J&J is also working to rapidly expand its MedTech segment, which could be a significant growth driver now that the artificial intelligence market is thriving. In Q3, this segment’s sales grew by 10% year-over-year to $7.5 billion.

Plus, the company has entered the burgeoning robotic surgery market with its Ottava system. The global robotics market is expected to be worth $18.4 billion by 2027. Currently, peer Intuitive Surgical (NASDAQ:ISRG) dominates the robotic surgery space, which will be difficult to challenge. However, I believe JNJ, with its ability to innovate, will be able to establish itself in this market in the coming years. 

The Challenges J&J Faces

Despite its many successes, Johnson & Johnson has faced many challenges. Legal battles, particularly regarding product liability and lawsuits, are nothing new for the company. J&J talcum powder litigation issues have continued to weigh on its stock, which is down 11% year-to-date compared to the S&P 500’s (SPX) gain of about 23%.

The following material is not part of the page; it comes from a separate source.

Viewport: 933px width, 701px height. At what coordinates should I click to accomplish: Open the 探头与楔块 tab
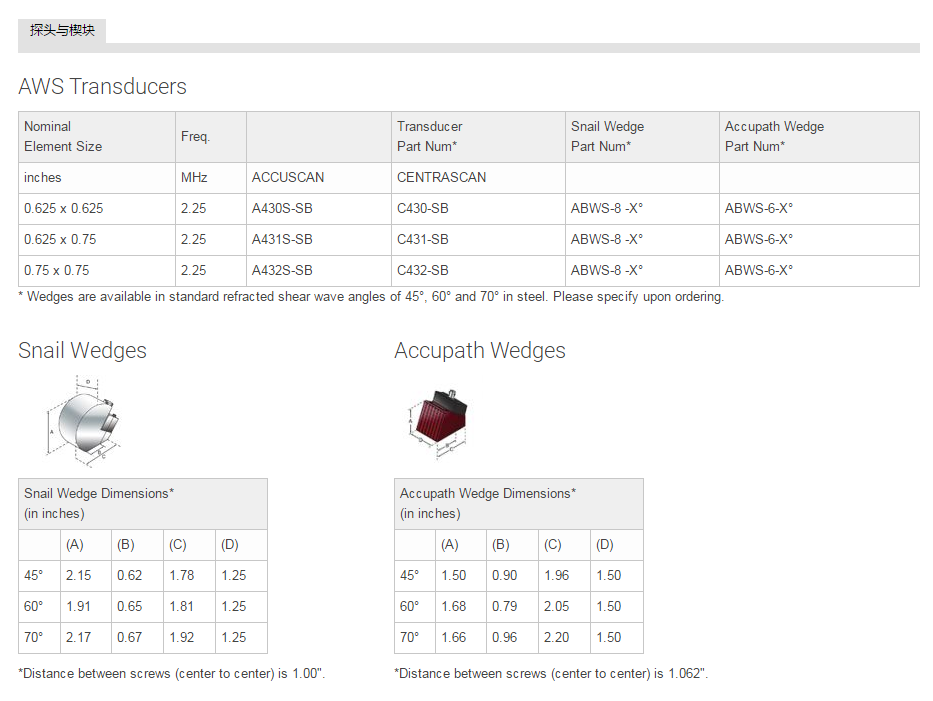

Its resilience and commitment to transparently dealing with these issues while upholding its values have been admirable. Despite ongoing challenges, J&J has a robust pipeline of products, plus many more are awaiting regulatory approval. With its focus now solely on its Innovative Medicine and MedTech businesses, the company is expected to keep growing.

Looking ahead, management expects full-year revenue growth of around 7.2% to 7.7%. Adjusted EPS is forecast to rise by 12.7% to 13.3%, respectively, compared to 2022.

J&J is a Dividend King

There is another reason investors have always liked J&J. The company is a Dividend King, having increased its dividends for the last 61 years, implying the stability of its business operations.

Its dividend yield is 3.02%, significantly higher than the sector average of 1.5%. Additionally, its dividend payout ratio of 44.8% ensures that dividend payments are sustainable and still leave room for growth.

Is JNJ a Buy, According to Analysts?

Overall, Wall Street rates JNJ stock as a Moderate Buy. Out of the 14 analysts that cover the stock, seven rate it a Buy, while seven rate it a Hold. The average JNJ stock price target is $177.64, which is 14.7% above current levels.

The Bottom Line on Johnson & Johnson

Healthcare is a defensive industry that will never run out of demand, regardless of the economic situation. With a strong pipeline already in place and more products on the way, J&J is poised for a brighter future, even without its Consumer segment.

Moving forward, J&J aims to further advance healthcare technology, expand its global reach, and contribute to a healthier, more sustainable world. With a legacy built on a century and a half of dedication, Johnson & Johnson’s story is one of resilience, innovation, and an unwavering commitment to return to shareholders. Therefore, I believe this growth and income stock is a smart pick for 2024.